И молниеносным броском передал винтовку Таткину, тот неловко поймал ее захватом на грудь, крякнул, выставил штыком в наклон и затрусил, заколыхался рысцой вдоль строя по молодой траве лужайки.
– Стоп! – крикнул недовольный Княжко, подбегая к Таткину, и выхватил у него винтовку. – Отставить! Ваше счастье, что вы в артиллерии, а не в пехоте! Сходили бы в атаку только раз! И – конец, Таткин! Смотрите сюда! Всем смотреть сюда и запоминать! – громко скомандовал он батарее, и в один миг все весеннее и солнечное потускнело, изменилось здесь, на зеленой лужайке, вернее – изменилось, потеряло свои прежние черты лицо Княжко, оно стало страшным, искаженным злостью, свирепой одержимостью напора, его тело упруго и резко наклонилось вперед, винтовка в его руках, нацеленная жалом штыка в пространство враждебного мира, замерла в изготовленном смертном положении, – и он стремительными прыжками ринулся по лужайке к рекламному щиту, жутко крича что-то горлом нечленораздельное, вызывающее у Никитина мороз по спине.
Рекламный щит был уже в двух прыжках от сверкающей иглы штыка, и Княжко достиг его, изогнулся вправо, влево, его тонкий мускулистый торс напрягся в убыстренном скольжении, он косым и ловким выбросом вонзил острие штыка в середину рекламы, выдернул штык, вновь изогнулся, как бы уклоняясь от кого-то, и ударил сильно прикладом по краю щита, с треском валя, опрокидывая его на землю.

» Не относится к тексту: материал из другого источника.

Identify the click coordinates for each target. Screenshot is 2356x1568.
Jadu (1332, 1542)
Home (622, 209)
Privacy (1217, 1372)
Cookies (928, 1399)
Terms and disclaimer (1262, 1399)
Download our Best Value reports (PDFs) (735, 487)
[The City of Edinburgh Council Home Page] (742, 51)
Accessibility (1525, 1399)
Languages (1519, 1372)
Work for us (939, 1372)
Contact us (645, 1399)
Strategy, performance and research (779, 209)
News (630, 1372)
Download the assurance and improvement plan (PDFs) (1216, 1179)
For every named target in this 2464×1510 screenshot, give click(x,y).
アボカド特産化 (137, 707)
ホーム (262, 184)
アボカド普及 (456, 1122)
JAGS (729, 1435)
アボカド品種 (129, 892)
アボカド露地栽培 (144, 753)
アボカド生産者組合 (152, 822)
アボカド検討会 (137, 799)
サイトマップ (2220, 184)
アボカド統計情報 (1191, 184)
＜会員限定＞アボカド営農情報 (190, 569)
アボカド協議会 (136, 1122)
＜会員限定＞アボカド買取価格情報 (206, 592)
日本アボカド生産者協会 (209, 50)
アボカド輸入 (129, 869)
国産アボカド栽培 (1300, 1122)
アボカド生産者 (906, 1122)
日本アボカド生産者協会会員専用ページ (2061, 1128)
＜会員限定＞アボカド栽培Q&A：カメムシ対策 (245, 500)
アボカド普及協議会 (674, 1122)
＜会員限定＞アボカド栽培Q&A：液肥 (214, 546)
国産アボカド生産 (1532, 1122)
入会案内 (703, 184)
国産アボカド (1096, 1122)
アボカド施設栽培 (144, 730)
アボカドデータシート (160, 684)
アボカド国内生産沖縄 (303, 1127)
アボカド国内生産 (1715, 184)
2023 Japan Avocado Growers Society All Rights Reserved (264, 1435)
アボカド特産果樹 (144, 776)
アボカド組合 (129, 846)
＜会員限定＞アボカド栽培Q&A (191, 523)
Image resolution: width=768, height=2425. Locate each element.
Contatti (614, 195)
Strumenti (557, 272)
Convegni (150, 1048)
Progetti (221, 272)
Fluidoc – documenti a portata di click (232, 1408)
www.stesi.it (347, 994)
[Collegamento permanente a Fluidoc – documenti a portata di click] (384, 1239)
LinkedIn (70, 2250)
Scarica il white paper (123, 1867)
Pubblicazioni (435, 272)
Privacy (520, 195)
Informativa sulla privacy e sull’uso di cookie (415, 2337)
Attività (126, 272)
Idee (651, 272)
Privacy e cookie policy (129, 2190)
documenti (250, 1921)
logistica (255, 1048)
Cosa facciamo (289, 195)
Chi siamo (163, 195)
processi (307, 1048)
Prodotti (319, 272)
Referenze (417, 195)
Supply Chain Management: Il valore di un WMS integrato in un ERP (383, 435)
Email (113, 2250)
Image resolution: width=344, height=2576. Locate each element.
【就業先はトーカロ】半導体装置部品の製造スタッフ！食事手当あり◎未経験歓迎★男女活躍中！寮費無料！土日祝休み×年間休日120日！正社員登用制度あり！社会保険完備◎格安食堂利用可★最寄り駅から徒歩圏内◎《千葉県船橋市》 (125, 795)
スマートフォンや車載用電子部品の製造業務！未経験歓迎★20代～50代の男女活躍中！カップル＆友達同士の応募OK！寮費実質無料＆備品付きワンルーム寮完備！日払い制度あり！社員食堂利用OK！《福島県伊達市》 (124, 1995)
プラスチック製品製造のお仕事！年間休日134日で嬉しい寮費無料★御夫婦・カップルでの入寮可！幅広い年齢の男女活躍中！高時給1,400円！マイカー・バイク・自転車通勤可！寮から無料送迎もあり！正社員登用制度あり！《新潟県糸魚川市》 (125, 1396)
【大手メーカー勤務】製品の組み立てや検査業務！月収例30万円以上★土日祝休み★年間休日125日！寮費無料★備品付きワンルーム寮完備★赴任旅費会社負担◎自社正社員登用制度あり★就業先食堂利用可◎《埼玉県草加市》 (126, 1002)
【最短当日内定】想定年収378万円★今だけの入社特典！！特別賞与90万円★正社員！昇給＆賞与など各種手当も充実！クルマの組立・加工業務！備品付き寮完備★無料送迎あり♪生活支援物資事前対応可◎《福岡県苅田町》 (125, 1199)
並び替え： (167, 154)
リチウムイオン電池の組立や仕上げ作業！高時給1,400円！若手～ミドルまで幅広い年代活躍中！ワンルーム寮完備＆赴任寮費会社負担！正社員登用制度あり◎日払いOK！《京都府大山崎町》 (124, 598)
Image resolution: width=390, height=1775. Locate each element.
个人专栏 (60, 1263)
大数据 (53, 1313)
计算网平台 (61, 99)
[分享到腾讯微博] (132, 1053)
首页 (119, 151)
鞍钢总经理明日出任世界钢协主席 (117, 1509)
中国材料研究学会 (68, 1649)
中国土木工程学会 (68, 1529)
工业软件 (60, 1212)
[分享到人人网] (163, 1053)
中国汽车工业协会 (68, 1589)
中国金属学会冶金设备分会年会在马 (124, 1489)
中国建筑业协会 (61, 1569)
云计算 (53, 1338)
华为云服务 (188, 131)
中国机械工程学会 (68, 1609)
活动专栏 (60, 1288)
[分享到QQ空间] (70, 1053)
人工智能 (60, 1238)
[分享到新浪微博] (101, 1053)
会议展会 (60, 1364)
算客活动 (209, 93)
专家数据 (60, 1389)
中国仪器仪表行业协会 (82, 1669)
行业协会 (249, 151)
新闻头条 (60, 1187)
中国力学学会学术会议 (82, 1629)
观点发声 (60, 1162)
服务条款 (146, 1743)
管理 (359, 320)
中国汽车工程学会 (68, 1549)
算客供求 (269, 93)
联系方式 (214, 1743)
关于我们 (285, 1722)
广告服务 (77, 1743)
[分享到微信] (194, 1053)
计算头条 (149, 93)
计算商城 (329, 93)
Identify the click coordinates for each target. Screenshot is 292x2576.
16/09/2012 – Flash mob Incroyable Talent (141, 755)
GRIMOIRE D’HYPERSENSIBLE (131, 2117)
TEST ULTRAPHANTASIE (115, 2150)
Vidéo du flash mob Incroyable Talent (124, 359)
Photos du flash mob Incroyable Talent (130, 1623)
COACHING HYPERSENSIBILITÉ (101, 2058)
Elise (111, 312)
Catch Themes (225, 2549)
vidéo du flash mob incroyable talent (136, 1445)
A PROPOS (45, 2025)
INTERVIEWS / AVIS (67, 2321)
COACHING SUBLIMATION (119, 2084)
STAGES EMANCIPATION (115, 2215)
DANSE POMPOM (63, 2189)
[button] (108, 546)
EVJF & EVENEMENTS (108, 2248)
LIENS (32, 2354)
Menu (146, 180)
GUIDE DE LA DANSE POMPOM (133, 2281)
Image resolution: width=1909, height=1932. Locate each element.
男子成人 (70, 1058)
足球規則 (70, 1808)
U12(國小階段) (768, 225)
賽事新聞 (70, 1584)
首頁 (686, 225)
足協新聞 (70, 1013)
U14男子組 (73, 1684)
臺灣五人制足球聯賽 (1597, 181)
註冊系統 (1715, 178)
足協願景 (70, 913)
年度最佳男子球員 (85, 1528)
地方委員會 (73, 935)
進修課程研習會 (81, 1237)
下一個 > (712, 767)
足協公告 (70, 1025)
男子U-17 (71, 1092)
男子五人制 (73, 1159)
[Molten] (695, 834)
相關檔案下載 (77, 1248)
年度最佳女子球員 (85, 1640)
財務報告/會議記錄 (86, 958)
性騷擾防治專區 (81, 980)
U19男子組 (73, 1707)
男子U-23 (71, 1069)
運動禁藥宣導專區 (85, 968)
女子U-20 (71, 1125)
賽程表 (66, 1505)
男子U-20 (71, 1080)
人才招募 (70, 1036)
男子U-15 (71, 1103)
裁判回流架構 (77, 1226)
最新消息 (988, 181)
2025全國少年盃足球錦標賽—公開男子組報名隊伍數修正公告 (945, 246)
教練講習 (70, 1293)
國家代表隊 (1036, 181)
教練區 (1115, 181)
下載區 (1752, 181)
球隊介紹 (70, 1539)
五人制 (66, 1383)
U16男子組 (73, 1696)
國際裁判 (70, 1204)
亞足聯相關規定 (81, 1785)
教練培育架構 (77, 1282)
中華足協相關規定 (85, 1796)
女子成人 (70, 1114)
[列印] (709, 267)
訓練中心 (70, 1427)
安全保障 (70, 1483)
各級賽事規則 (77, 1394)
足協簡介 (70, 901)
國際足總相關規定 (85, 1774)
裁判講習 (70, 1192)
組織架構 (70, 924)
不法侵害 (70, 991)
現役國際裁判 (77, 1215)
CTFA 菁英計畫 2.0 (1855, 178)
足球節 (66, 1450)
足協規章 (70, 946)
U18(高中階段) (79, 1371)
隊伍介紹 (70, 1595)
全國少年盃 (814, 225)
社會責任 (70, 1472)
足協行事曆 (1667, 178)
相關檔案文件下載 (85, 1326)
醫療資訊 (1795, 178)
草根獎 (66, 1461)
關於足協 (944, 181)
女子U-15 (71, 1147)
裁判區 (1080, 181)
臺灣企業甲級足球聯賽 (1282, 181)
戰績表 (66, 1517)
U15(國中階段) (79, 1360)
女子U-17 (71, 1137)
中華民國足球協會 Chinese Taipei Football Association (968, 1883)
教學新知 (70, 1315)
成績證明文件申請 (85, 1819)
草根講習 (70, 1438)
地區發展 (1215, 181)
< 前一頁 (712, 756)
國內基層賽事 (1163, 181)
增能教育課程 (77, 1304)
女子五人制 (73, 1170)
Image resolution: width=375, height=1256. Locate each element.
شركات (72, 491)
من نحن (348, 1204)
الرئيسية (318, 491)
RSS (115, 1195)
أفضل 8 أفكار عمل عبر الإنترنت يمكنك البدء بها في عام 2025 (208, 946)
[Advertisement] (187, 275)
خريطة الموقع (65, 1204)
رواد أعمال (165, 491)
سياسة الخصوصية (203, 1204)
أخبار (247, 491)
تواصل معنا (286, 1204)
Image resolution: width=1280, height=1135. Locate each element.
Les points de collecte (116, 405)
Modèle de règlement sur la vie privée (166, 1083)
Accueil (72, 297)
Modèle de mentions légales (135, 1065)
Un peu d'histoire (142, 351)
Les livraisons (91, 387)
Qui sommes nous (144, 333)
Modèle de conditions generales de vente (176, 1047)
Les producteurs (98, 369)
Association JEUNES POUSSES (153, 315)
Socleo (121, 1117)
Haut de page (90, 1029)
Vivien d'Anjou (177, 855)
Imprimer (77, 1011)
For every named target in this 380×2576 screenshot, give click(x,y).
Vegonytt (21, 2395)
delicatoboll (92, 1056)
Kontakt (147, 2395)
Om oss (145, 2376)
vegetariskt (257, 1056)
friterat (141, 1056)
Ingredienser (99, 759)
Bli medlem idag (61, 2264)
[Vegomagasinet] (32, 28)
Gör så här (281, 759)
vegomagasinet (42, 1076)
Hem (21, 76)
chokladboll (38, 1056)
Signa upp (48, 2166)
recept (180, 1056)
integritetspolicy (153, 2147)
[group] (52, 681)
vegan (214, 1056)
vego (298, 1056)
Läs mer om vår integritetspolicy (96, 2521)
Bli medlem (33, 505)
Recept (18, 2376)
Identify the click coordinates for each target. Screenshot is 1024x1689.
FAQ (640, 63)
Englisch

Был все-таки в этой воображаемой борьбе некий невнятный момент, какая-то неясная грань, когда это действие могло показаться смешным Никитину, ненужной игрой в праздные упражнения, но вместе с тем в движениях Княжко была такая артистическая сила ненависти, такая пугающая ярость схватки, что возникло ощущение стальной пружинки, смертельно подвластной ему в этом броске.